→ **Assignment**
Search for the word "computer" in the entries. Each line that holds it should be copied.

→ **Record set**
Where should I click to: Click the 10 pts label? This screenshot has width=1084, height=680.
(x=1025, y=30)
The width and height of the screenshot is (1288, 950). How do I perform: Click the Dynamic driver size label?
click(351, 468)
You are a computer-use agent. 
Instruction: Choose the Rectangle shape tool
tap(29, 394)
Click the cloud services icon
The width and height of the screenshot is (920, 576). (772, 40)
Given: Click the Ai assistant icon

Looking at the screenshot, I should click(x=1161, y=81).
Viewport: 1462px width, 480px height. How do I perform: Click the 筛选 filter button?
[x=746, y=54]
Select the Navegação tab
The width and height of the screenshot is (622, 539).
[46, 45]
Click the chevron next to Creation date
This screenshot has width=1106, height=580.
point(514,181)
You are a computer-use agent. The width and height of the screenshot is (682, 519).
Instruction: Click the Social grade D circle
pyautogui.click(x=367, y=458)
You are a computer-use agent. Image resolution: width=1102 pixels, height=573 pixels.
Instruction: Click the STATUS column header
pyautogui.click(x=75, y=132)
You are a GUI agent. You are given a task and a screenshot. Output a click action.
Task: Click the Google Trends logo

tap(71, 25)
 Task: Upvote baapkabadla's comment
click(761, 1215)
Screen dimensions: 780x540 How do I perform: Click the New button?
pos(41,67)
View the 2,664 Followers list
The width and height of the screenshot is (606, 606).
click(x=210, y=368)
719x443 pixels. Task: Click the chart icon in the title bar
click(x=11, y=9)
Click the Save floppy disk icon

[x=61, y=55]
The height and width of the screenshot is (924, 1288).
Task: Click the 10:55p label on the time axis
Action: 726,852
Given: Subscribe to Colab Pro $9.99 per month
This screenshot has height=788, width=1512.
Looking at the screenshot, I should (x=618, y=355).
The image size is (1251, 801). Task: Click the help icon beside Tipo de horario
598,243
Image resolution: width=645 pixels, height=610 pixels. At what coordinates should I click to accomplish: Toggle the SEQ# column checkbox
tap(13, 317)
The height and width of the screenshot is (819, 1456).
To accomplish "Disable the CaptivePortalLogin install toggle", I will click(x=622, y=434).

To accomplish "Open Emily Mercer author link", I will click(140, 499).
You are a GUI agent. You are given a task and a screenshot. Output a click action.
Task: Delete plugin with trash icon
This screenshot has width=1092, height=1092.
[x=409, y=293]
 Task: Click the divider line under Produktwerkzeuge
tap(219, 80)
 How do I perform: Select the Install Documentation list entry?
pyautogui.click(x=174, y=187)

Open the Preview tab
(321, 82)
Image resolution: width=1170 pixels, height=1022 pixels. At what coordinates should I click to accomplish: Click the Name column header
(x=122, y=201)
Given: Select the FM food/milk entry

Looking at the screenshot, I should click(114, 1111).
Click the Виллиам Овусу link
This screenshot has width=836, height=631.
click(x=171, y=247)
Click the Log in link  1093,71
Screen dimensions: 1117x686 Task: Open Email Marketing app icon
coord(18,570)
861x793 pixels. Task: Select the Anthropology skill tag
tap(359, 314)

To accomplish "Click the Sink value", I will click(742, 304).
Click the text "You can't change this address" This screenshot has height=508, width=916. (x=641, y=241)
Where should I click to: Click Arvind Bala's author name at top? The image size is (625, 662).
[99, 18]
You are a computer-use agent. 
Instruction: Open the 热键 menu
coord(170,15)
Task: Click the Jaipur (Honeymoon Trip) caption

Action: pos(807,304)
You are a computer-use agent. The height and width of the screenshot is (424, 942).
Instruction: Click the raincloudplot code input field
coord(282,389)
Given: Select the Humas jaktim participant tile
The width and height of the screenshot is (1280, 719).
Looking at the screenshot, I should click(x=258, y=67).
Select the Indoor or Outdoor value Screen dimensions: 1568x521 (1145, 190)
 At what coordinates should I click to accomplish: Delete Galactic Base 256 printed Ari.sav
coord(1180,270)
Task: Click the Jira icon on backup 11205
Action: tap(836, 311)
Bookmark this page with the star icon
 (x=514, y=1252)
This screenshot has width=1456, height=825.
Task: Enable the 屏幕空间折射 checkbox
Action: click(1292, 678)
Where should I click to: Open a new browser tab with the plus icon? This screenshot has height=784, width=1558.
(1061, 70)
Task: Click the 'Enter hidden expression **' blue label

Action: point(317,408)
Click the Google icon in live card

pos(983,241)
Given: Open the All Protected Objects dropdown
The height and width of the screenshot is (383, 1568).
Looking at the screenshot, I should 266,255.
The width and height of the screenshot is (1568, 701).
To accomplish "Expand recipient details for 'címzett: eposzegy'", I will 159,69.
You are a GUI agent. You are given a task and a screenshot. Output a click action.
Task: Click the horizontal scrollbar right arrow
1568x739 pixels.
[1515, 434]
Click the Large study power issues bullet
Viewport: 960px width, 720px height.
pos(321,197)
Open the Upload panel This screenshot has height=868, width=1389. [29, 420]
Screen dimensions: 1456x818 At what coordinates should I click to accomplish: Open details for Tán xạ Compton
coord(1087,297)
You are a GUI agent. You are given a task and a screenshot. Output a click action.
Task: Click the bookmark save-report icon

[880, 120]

→ **Answer for the task**
You are a computer-use agent. 
You are a computer-use agent. The width and height of the screenshot is (682, 519).
You are a computer-use agent. Image resolution: width=1102 pixels, height=573 pixels.
You are a computer-use agent. 
You are a computer-use agent. The height and width of the screenshot is (424, 942).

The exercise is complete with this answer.